Surface in situ reconstruction of inorganic perovskite films enabling long carrier lifetimes and solar cells with 21% efficiency

• Published in: Nature energy Vol. 8; no. 4; pp. 372 - 380
• Main Authors: Chu, Xinbo, Ye, Qiufeng, Wang, Zhenhan, Zhang, Chen, Ma, Fei, Qu, Zihan, Zhao, Yang, Yin, Zhigang, Deng, Hui-Xiong, Zhang, Xingwang, You, Jingbi
• Format: Journal Article
• Language: English
• Published: London Nature Publishing Group UK 01.04.2023; Nature Publishing Group
• Subjects: 639/301/1005/1007; 639/301/299; 639/301/299/946; Carrier lifetime; Cesium fluorides; Current carriers; Economics and Management; Efficiency; Energy; Energy gap; Energy loss; Energy Policy; Energy Storage; Energy Systems; Fluorine; Heterojunctions; Open circuit voltage; Perovskites; Photovoltaic cells; Photovoltaics; Radiative recombination; Reaction mechanisms; Recombination; Reconstruction; Renewable and Green Energy; Solar cells; Solar energy; Surface defects
• ISSN: 2058-7546; 2058-7546
• DOI: 10.1038/s41560-023-01220-z

All-inorganic perovskites are emerging as excellent photovoltaic candidates for single-junction or tandem solar cells.

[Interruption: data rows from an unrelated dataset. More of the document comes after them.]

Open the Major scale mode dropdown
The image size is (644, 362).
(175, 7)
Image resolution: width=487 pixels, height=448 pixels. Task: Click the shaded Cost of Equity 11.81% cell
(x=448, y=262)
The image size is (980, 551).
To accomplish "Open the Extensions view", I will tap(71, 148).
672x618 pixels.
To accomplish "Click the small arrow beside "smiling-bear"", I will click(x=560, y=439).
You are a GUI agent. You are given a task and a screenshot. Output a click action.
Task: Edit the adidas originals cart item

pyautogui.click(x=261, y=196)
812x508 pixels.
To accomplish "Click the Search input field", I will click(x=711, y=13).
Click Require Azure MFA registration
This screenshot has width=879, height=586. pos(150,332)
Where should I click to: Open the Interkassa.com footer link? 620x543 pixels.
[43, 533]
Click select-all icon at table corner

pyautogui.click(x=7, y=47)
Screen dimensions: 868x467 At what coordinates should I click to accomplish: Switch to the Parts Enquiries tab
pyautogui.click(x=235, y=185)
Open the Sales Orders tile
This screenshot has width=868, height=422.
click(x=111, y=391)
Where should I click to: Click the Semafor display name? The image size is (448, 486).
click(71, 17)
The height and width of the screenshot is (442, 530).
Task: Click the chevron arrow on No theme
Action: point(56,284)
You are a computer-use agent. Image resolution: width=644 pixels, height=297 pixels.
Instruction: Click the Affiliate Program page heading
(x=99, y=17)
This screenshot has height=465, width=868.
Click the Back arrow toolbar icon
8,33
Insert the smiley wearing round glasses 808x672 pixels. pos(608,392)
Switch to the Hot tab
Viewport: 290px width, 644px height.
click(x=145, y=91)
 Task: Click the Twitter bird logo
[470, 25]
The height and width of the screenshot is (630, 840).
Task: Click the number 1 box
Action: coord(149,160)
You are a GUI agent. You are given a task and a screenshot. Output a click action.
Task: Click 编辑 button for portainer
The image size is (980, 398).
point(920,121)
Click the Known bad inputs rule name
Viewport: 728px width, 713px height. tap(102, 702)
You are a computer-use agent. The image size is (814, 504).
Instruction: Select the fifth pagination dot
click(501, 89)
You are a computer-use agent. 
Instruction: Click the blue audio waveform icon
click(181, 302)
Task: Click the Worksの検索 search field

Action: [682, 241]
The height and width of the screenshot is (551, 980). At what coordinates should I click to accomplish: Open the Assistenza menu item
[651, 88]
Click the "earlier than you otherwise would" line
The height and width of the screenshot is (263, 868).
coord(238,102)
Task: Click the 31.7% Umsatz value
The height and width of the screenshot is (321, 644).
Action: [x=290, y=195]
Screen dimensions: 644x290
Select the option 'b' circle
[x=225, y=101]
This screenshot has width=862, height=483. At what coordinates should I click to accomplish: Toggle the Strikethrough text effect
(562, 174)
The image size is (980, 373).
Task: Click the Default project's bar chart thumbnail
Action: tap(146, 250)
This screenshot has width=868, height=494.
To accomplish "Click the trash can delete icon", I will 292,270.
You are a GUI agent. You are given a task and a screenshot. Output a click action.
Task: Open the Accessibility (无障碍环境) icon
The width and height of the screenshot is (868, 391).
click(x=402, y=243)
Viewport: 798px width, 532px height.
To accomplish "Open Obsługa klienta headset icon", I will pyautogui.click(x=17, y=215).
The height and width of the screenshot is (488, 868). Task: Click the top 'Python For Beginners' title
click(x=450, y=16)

However, large energy loss due to non-radiative recombination is the main constraint for performance enhancement. Accordingly, we developed a surface in situ reconstruction (SISR) strategy for inorganic perovskite by CsF treatment, which can suppress non-radiative recombination and promote hole extraction simultaneously. Surface defects can be effectively passivated by the introduced fluorine, and carrier lifetime was prolonged from 11.5 ns to 737.2 ns. In addition, a wider-bandgap perovskite layer can be generated as a graded heterojunction to facilitate hole extraction. The SISR reaction mechanism was also verified from both kinetic calculations and experiments. As a result, CsPbI x Br 3− x solar cell with SISR achieved an efficiency of 21.02% with a high open-circuit voltage of 1.27 V and fill factor of 85.3%. This work provides an effective approach to modulate inorganic perovskite surfaces for the design of efficient solar cells. Inorganic perovskite solar cells suffer from charge carrier losses. Chu et al. treat the perovskite surface with caesium fluoride, forming a wider-bandgap perovskite that increases the carrier lifetime and hole extraction efficiency.